世界最大のスマートフォン市場の中国で、需要が減速し在庫が急速に膨らみ始めた。攻め込んだシャープとソニーは、通期で大幅な最終赤字を計上する見通しで、事業の軌道修正を余儀なくされている。中国で負ったやけどは、想像以上に深い。
「非常に大きな責任を感じている」。業績発表の席上で、シャープの高橋興三社長は、そう言って唇をかんだ。
稼ぎ頭のスマートフォン向け液晶パネル事業で、利益が想定以上に急減したことで、2014年度の連結最終損益が黒字予想から一転して、300億円の赤字見通しになったからだ。

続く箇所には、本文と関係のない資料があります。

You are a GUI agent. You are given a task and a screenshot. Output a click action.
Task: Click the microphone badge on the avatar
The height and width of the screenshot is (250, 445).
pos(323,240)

シャープの再建を託され、社長に就任してからわずか2年で、突き付けられた経営の大幅な軌道修正。記者会見の場では「業績回復に向けて、抜本的な構造改革を踏まえた新たな中期経営計画を策定する」(高橋社長)として理解を求めたが、実は今、その内容をめぐって取引先から新たな怒りを買っている。
なぜか。それは、「抜本的構造改革の推進」として示した資料に、液晶パネルの文字が一切なかったからだ。書かれていたのは主に、テレビや太陽光などエネルギー事業の見直しと、固定費の削減策だけだった。
「シャープの最大の課題は、大黒柱の液晶パネル事業で、激しいボラティリティ(変動)を管理するすべと耐え得る十分な体力がまだないこと。はっきり言ってこれに尽きるんですよ。違いますか」
高橋社長を側面支援してきた一蓮托生の取引先だ。“味方”の不興を買った代償の大きさを、シャープは5月にまとめる新中計の策定を通じて、今後痛感するときが必ず来るはずだ。